→ Task details
Would you reproduce all of the entries exactly?

------------------------

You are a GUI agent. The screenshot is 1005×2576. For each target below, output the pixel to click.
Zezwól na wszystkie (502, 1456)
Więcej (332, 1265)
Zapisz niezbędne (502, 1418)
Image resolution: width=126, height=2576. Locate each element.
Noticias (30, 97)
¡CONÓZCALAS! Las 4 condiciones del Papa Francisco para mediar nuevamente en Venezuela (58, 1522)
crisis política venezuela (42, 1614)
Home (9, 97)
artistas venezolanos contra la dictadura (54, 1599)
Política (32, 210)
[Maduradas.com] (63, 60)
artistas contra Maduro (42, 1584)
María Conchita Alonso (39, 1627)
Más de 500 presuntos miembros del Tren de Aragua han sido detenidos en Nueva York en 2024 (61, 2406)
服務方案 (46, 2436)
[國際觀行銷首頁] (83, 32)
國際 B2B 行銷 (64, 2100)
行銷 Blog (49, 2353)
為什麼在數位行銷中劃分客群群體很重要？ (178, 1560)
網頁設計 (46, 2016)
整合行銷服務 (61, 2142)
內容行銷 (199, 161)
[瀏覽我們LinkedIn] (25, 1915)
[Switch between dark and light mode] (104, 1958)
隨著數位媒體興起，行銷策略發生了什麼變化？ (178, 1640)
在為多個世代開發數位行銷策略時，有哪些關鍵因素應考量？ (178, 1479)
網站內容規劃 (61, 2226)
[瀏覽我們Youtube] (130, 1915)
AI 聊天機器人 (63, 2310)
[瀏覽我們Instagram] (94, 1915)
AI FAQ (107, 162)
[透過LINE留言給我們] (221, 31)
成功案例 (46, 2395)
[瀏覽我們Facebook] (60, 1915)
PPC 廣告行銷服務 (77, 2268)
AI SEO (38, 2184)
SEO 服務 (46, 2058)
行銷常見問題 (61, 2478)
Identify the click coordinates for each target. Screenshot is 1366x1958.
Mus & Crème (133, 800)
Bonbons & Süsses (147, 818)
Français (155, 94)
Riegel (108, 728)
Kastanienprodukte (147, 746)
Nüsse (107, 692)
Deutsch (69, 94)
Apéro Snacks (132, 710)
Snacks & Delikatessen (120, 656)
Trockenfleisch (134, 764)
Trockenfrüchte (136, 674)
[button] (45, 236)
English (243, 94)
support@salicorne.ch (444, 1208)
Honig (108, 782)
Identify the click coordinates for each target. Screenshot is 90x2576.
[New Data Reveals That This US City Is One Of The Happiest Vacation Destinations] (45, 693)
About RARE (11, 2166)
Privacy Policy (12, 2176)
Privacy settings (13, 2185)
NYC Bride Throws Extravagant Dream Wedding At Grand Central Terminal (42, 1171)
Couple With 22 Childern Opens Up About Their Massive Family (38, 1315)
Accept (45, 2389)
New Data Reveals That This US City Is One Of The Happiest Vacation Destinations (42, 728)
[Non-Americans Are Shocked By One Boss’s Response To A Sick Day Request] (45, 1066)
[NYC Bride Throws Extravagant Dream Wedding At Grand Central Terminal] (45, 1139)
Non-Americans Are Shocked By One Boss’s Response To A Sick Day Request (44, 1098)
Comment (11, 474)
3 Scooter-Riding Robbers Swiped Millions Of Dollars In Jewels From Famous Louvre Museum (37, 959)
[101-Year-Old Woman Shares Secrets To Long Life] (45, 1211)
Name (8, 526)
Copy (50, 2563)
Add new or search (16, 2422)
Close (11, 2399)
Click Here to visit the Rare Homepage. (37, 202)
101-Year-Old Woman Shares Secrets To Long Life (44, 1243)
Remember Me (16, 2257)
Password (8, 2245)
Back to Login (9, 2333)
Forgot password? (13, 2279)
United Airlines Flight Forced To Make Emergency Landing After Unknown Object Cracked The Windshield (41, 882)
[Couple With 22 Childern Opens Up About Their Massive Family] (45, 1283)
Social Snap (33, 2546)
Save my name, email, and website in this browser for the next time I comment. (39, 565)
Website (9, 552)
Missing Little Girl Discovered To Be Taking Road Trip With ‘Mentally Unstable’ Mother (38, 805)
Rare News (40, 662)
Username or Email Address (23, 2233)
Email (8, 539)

------------------------

→ Answer area
You are a GUI agent. The screenshot is 1005×2576. For each target below, output the pixel to click.
Zezwól na wszystkie (502, 1456)
Więcej (332, 1265)
Zapisz niezbędne (502, 1418)
Image resolution: width=126, height=2576. Locate each element.
Noticias (30, 97)
¡CONÓZCALAS! Las 4 condiciones del Papa Francisco para mediar nuevamente en Venezuela (58, 1522)
crisis política venezuela (42, 1614)
Home (9, 97)
artistas venezolanos contra la dictadura (54, 1599)
Política (32, 210)
[Maduradas.com] (63, 60)
artistas contra Maduro (42, 1584)
María Conchita Alonso (39, 1627)
Más de 500 presuntos miembros del Tren de Aragua han sido detenidos en Nueva York en 2024 (61, 2406)
服務方案 (46, 2436)
[國際觀行銷首頁] (83, 32)
國際 B2B 行銷 (64, 2100)
行銷 Blog (49, 2353)
為什麼在數位行銷中劃分客群群體很重要？ (178, 1560)
網頁設計 (46, 2016)
整合行銷服務 (61, 2142)
內容行銷 (199, 161)
[瀏覽我們LinkedIn] (25, 1915)
[Switch between dark and light mode] (104, 1958)
隨著數位媒體興起，行銷策略發生了什麼變化？ (178, 1640)
在為多個世代開發數位行銷策略時，有哪些關鍵因素應考量？ (178, 1479)
網站內容規劃 (61, 2226)
[瀏覽我們Youtube] (130, 1915)
AI 聊天機器人 (63, 2310)
[瀏覽我們Instagram] (94, 1915)
AI FAQ (107, 162)
[透過LINE留言給我們] (221, 31)
成功案例 (46, 2395)
[瀏覽我們Facebook] (60, 1915)
PPC 廣告行銷服務 (77, 2268)
AI SEO (38, 2184)
SEO 服務 (46, 2058)
行銷常見問題 (61, 2478)
Identify the click coordinates for each target. Screenshot is 1366x1958.
Mus & Crème (133, 800)
Bonbons & Süsses (147, 818)
Français (155, 94)
Riegel (108, 728)
Kastanienprodukte (147, 746)
Nüsse (107, 692)
Deutsch (69, 94)
Apéro Snacks (132, 710)
Snacks & Delikatessen (120, 656)
Trockenfleisch (134, 764)
Trockenfrüchte (136, 674)
[button] (45, 236)
English (243, 94)
support@salicorne.ch (444, 1208)
Honig (108, 782)
Identify the click coordinates for each target. Screenshot is 90x2576.
[New Data Reveals That This US City Is One Of The Happiest Vacation Destinations] (45, 693)
About RARE (11, 2166)
Privacy Policy (12, 2176)
Privacy settings (13, 2185)
NYC Bride Throws Extravagant Dream Wedding At Grand Central Terminal (42, 1171)
Couple With 22 Childern Opens Up About Their Massive Family (38, 1315)
Accept (45, 2389)
New Data Reveals That This US City Is One Of The Happiest Vacation Destinations (42, 728)
[Non-Americans Are Shocked By One Boss’s Response To A Sick Day Request] (45, 1066)
[NYC Bride Throws Extravagant Dream Wedding At Grand Central Terminal] (45, 1139)
Non-Americans Are Shocked By One Boss’s Response To A Sick Day Request (44, 1098)
Comment (11, 474)
3 Scooter-Riding Robbers Swiped Millions Of Dollars In Jewels From Famous Louvre Museum (37, 959)
[101-Year-Old Woman Shares Secrets To Long Life] (45, 1211)
Name (8, 526)
Copy (50, 2563)
Add new or search (16, 2422)
Close (11, 2399)
Click Here to visit the Rare Homepage. (37, 202)
101-Year-Old Woman Shares Secrets To Long Life (44, 1243)
Remember Me (16, 2257)
Password (8, 2245)
Back to Login (9, 2333)
Forgot password? (13, 2279)
United Airlines Flight Forced To Make Emergency Landing After Unknown Object Cracked The Windshield (41, 882)
[Couple With 22 Childern Opens Up About Their Massive Family] (45, 1283)
Social Snap (33, 2546)
Save my name, email, and website in this browser for the next time I comment. (39, 565)
Website (9, 552)
Missing Little Girl Discovered To Be Taking Road Trip With ‘Mentally Unstable’ Mother (38, 805)
Rare News (40, 662)
Username or Email Address (23, 2233)
Email (8, 539)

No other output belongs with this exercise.